# Aftermarket Stereo in E60 ?



## 04R1Belgium (Jul 15, 2004)

Hello all,

First post here... I have an E60 on order, and I want to install a Pioneer AVIC-X1 GPS unit in the car. This is a total Audio/Video/GPS unit in 1 DIN format head unit.

The problem is that with the ^#%^#^ integrated dash design, I do not see how this can be mounted. :dunno: 

Can you install an aftermarket DIN format head unit in the new E60, or are we doomed to use the crappy BMW audio for ever ?  HAs anybody done this ?

Any tips or pointers appreciated. I have lots of subs/amps/speakers/... waiting to be installed, so if I can not do it in the new E60, I'll have to look to Mercedes. I will not waste my time listening to the stupid factory sound system.

Thanks !


----------



## bimmerman530 (Apr 5, 2004)

Then try listening to the BEST engine in the world? I used to think like you before I actually started driving E60, now I only listen to the engine and for me - it is the best sound system in the world! :thumbup:



04R1Belgium said:


> Hello all,
> 
> First post here... I have an E60 on order, and I want to install a Pioneer AVIC-X1 GPS unit in the car. This is a total Audio/Video/GPS unit in 1 DIN format head unit.
> 
> ...


----------



## jvr826 (Apr 22, 2002)

With all the integrated stuff in that car there's no way I'd even try that. I have done an amp, speakers and sub in my E39, but not until someone else did it first.  I retained the factory stereo since I have navigation and it's all integrated together, but swapping out the amp was relatively easy to do - I just tapped into the connections in the trunk since the system has an outboard amp from the factory.

You have more than the dash to worry about here IMO. I also wonder if Benz would be any different, not familiar with their cars from the inside.

Engine music is good too!


----------



## mrogers (Mar 2, 2004)

Just reading this topic title made me laugh...I've never imagined 'aftermarket stereo' and 'E60' in the same sentence...LOL, I'm afraid you're SOL. In fact, with any modern car in that luxury range, I don't think you'll be able to replace the stock "head unit", since there aren't really head units anymore, even in Audi's.


----------



## bigredexpy (Dec 2, 2003)

If you wants nice sound then buy a Lexus.
If want an awesome car them buy a BMW. The 545 rumble is sweet music to my
ears. :thumbup:


----------



## emPoWaH (Dec 26, 2002)

If 525D means *diesel*, then your best bet is listening to the stereo... :eeps:


----------



## andy_thomas (Oct 7, 2002)

emPoWaH said:


> If 525D means *diesel*, then your best bet is listening to the stereo... :eeps:


You obviously have never heard a BMW diesel six then


----------



## CapeBimmer (Mar 16, 2002)

Turn down the music and enjoy the ride


----------



## heezyo2o (Mar 23, 2004)

Aftermarket speakers, subs and amps should not be too hard of a problem, but not sure if you can put in a headunit.

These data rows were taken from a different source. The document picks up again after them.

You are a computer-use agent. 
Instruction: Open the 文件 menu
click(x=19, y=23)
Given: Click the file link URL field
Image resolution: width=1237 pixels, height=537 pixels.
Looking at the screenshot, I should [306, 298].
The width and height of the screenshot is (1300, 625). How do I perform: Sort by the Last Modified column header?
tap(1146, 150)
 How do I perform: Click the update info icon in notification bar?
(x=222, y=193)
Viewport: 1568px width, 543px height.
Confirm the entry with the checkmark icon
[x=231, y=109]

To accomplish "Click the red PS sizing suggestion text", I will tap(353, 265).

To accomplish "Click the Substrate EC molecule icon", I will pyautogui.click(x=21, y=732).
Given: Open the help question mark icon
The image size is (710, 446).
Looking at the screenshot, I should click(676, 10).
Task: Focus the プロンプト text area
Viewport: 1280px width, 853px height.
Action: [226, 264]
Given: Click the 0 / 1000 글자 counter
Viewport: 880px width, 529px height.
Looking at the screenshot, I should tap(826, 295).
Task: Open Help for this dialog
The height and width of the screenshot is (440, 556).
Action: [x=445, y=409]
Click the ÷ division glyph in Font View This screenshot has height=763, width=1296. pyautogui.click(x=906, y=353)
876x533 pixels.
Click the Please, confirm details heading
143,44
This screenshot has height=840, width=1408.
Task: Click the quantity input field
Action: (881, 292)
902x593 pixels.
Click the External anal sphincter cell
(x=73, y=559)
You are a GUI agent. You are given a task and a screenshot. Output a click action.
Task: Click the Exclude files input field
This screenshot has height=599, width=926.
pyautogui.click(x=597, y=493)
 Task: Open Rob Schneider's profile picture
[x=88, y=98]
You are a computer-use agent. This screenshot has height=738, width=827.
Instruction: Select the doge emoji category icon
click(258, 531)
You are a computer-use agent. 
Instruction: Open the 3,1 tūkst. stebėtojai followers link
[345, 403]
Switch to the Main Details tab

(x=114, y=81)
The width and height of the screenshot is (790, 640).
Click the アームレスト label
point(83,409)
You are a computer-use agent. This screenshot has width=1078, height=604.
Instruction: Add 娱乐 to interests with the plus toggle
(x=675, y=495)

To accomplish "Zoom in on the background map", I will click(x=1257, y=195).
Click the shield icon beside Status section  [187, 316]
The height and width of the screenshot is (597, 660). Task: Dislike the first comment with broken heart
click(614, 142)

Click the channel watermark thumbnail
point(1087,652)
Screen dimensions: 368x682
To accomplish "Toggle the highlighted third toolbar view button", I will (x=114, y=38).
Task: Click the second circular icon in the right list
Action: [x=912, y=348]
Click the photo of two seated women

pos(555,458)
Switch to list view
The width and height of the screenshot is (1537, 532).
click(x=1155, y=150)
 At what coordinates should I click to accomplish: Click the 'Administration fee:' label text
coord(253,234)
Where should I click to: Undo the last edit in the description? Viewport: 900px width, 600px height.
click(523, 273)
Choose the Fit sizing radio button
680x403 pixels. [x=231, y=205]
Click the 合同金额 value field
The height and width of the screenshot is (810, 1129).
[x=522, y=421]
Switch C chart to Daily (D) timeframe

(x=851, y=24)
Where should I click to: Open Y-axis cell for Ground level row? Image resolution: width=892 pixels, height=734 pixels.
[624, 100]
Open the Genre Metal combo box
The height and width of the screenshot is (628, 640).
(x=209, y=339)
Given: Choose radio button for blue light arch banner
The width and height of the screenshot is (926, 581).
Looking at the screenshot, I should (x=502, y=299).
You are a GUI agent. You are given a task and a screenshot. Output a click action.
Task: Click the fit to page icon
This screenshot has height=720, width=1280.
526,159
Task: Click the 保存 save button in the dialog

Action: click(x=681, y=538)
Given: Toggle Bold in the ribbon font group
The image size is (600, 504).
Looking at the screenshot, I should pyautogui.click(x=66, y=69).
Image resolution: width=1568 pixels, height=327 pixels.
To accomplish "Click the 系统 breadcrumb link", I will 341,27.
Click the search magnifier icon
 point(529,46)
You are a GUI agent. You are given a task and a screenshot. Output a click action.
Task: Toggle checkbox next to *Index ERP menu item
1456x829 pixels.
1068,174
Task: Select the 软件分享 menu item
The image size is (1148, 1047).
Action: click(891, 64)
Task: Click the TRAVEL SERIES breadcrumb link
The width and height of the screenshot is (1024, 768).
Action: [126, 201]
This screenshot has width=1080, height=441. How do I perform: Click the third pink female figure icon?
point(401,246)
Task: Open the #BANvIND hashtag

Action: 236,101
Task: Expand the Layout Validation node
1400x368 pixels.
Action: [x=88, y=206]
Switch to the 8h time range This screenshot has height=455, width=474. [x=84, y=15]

Are you guys really happy with the sound of the 545? The engine has great power, but sound wise, I think it's rather subdued.


----------



## heezyo2o (Mar 23, 2004)

I went to a car show a week or two ago and I saw this guy with an ACS e60. Didn't get the chance to talk to him much as he was on his way out, but he somewhat did away with Idrive. 

He was pointing what I think was an Alpine remote at the Idrive screen to control his audio. Not sure if he is on this board, but I've seen him on other BMW boards.


----------